Nuclear Winter

Nuclear winter is a theory estimating the global climatic consequences of a nuclear war: prolonged and worldwide cooling and darkening caused by sunlight-blocking smoke and soot entering the atmosphere. The term nuclear winter was first defined and used by American astronomer Carl Sagan (1934–1996) and his group of colleagues in their 1983 article (later referred to as the TTAPS-article, from the initials of the authors' family names). This article was the first one to take into consideration not only the direct damage, but also the indirect effects of a nuclear war.

During the Cold War concern about the use of nuclear weapons initially concentrated on initial blast damage and the dangers of radioactive fallout. Subsequently, researchers began to explore the possible environmental effects of nuclear war.

The basic assumption during a nuclear war is that the exploding nuclear warheads would create huge fires, resulting in smoke and soot from burning cities and forests being emitted into the troposphere in vast amounts. This would block the Sun's incoming radiation from reaching the surface of Earth, causing cooling of the surface temperatures. The smoke and soot soon would rise because of their high temperature, allowing them to drift at high altitudes for weeks without being washed out. Finally, the particles would settle in the Northern Hemisphere mid-latitudes as a black particle cloud belt, blocking sunshine for several weeks.

The ensuing darkness and cold, combined with nuclear fallout radiation, would kill most of Earth's vegetation and animal life, which would lead to starvation and diseases for the human population surviving the nuclear war itself. At the same time, the upper troposphere temperatures would rise because the smoke would absorb sunlight and warm it up, creating a temperature inversion, which would keep smog at the lower levels. Another predcited consequence is that nuclear explosions would produce nitrogen oxides, which would damage the protective ozone layer in the stratosphere, thus allowing more ultraviolet radiation to reach Earth's surface.

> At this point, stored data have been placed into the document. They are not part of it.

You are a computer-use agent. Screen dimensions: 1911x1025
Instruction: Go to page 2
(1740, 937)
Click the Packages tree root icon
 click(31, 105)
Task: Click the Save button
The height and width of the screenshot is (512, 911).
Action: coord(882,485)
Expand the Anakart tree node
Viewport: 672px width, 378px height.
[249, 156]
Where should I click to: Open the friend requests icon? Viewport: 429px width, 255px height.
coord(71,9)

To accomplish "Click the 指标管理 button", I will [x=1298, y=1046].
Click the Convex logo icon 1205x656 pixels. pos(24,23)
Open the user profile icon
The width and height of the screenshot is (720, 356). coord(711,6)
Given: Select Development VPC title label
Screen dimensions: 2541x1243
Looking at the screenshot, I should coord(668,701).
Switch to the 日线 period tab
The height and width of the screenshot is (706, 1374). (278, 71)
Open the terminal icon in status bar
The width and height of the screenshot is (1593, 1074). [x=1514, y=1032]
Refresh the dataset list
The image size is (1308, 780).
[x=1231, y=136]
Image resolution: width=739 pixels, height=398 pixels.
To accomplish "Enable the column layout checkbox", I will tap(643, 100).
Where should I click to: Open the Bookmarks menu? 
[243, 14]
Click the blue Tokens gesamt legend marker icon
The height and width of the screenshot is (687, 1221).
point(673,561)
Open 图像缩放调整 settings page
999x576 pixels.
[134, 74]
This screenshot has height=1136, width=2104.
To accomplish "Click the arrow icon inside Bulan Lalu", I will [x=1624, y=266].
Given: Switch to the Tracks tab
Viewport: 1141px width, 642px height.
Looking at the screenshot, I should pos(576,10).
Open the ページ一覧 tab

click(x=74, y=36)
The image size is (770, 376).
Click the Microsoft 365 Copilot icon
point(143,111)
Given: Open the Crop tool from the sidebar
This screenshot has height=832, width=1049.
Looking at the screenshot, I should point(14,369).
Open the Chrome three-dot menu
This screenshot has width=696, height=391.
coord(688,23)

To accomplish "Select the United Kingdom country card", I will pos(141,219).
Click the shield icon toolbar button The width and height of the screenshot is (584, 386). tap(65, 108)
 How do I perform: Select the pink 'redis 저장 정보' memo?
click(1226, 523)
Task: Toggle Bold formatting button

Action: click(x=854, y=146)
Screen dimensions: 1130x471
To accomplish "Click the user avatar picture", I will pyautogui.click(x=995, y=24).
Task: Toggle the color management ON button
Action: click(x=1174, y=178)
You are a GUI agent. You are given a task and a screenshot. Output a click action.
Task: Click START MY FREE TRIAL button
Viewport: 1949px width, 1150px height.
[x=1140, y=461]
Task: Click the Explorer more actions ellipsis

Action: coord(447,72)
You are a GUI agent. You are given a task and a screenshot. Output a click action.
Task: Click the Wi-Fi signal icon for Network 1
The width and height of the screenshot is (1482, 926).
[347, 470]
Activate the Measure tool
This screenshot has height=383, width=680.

Although the basic findings of the original TTAPS-article have been confirmed by later reports, some later studies report a lesser degree of cooling would occur, and only for weeks instead of the initially estimated months. According to different scenarios, depending on the number of nuclear explosions, their spatial distribution, targets, and many other factors, this cloud of soot and dust could remain for many months, reducing sunlight almost entirely, and decrease average temperatures to well below freezing over a majority of the densely inhabited areas of the Northern Hemisphere.

In contrast, some climate models postulate a 'nuclear summer,' stating that a worldwide warming would follow a nuclear war because of the many small contributions to the greenhouse effect from carbon dioxide, water vapor, ozone, and various aerosols entering the troposphere and stratosphere.

Opponents of the nuclear winter theory argue that there are many problems with the hypothesized scenarios either because of the model's incorrect assumptions (e.g., the results would be right only if exactly the assumed amount of dust would enter the atmosphere, or because the model assumes uniformly distributed, constantly injected particles). Other critics of the nuclear winter scenario point out that the models used often to not include processes and/or feedback mechanisms that may moderate or mitigate the initial effects of nuclear blasts on the atmosphere (e.g., the moderating effects of the oceans).

The nuclear winter scenario remains scientifically controversial because the exact level of atmospheric damage, along with the extent and duration of subsequent processes cannot be agreed upon with full confidence.

What all scenarios and models forecast is that a nuclear war would have a significant effect on the atmosphere and climate of Earth, and consequently, would drastically and negatively affect many aspects of life such as food production and energy consumption.